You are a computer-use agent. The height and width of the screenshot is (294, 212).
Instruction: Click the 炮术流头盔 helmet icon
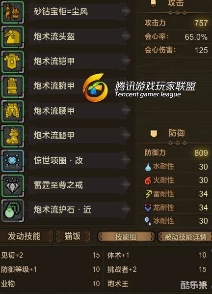tap(13, 37)
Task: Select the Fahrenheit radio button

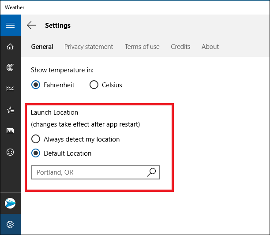Action: click(36, 85)
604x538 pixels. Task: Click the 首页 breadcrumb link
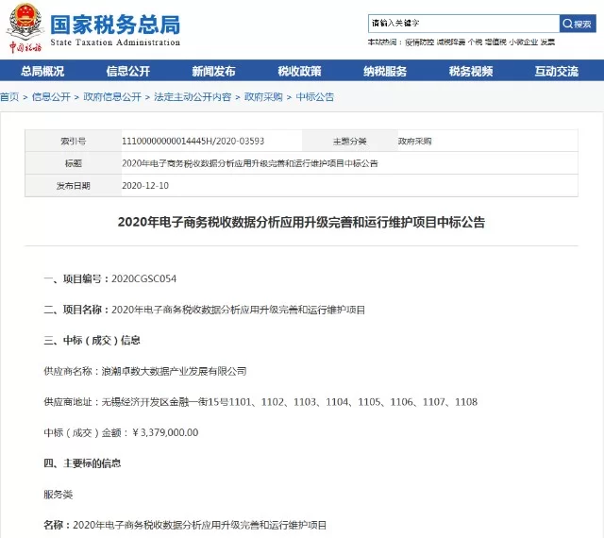click(x=8, y=97)
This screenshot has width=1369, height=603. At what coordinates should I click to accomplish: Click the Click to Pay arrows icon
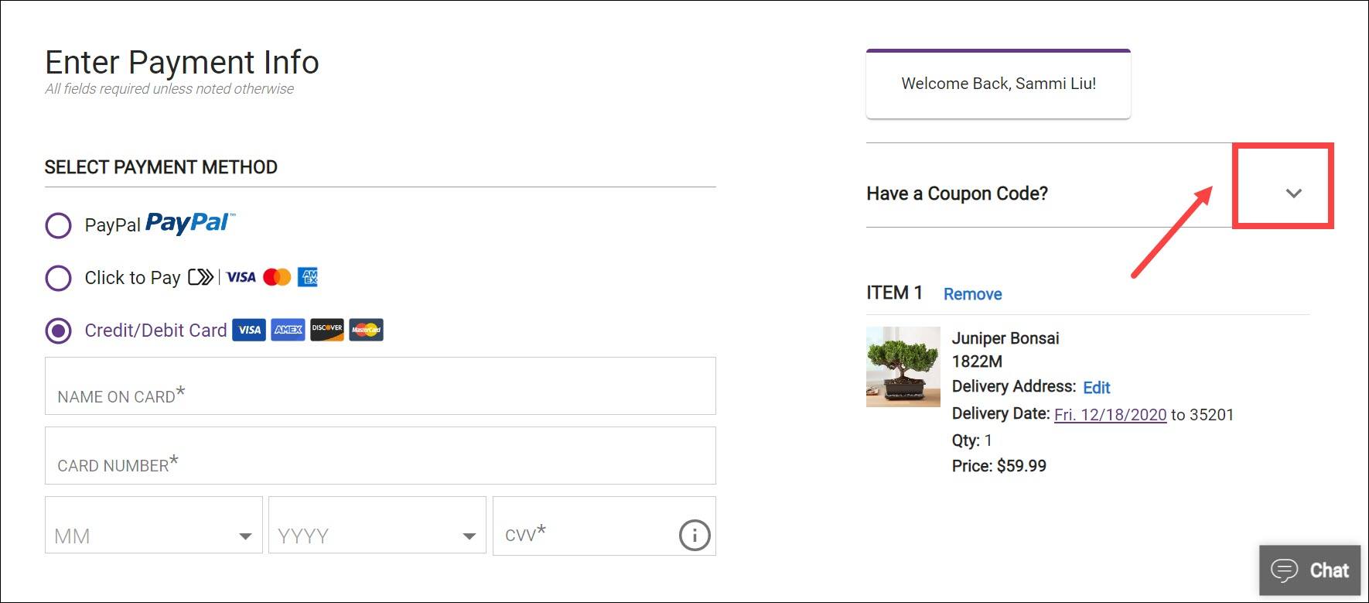[x=200, y=277]
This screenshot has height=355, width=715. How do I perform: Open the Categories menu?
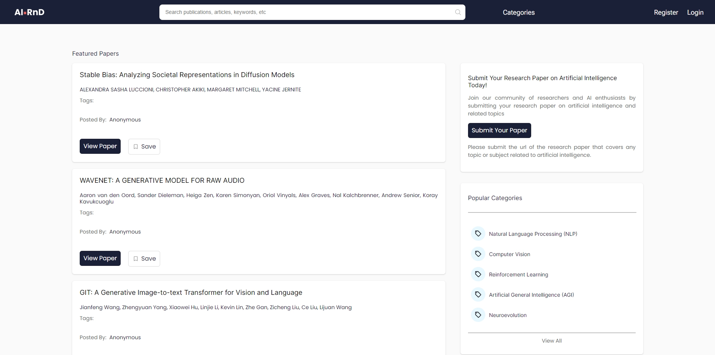518,12
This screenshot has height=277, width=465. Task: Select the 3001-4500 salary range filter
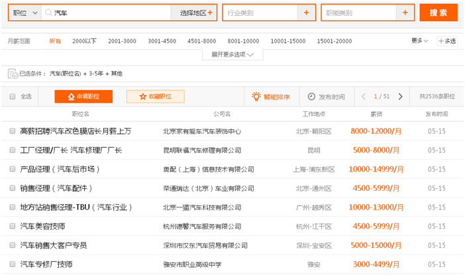pos(162,41)
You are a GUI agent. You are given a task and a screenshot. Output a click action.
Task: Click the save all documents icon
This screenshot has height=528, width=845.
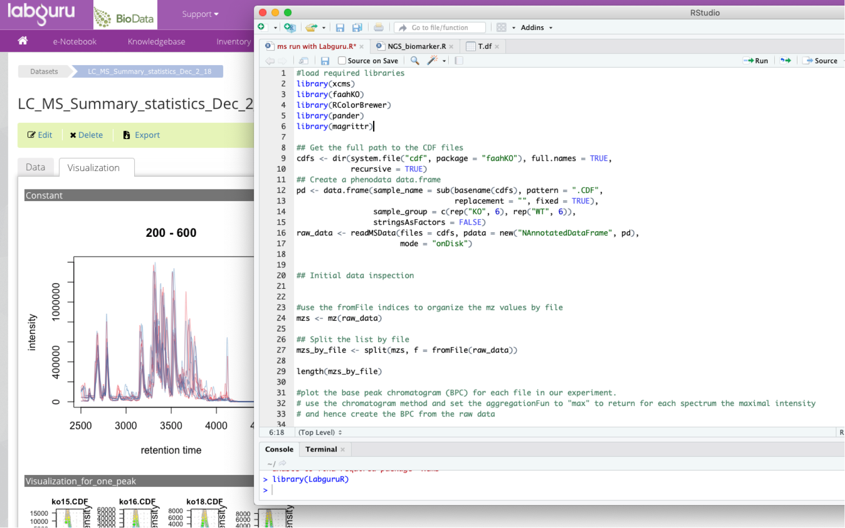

◆ STATED GOAL: Output every line of the data above as a JSON list of strings, one string per line, skipping blank lines and leaving out the pictures.

◆ TASK OUTPUT:
[
  "You are a computer-use agent. The height and width of the screenshot is (294, 212).",
  "Instruction: Click the 炮术流头盔 helmet icon",
  "tap(13, 37)",
  "Task: Select the Fahrenheit radio button",
  "Action: click(36, 85)",
  "604x538 pixels. Task: Click the 首页 breadcrumb link",
  "click(x=8, y=97)",
  "This screenshot has width=1369, height=603. At what coordinates should I click to accomplish: Click the Click to Pay arrows icon",
  "[x=200, y=277]",
  "This screenshot has height=355, width=715. How do I perform: Open the Categories menu?",
  "518,12",
  "This screenshot has height=277, width=465. Task: Select the 3001-4500 salary range filter",
  "pos(162,41)",
  "You are a GUI agent. You are given a task and a screenshot. Output a click action.",
  "Task: Click the save all documents icon",
  "This screenshot has height=528, width=845."
]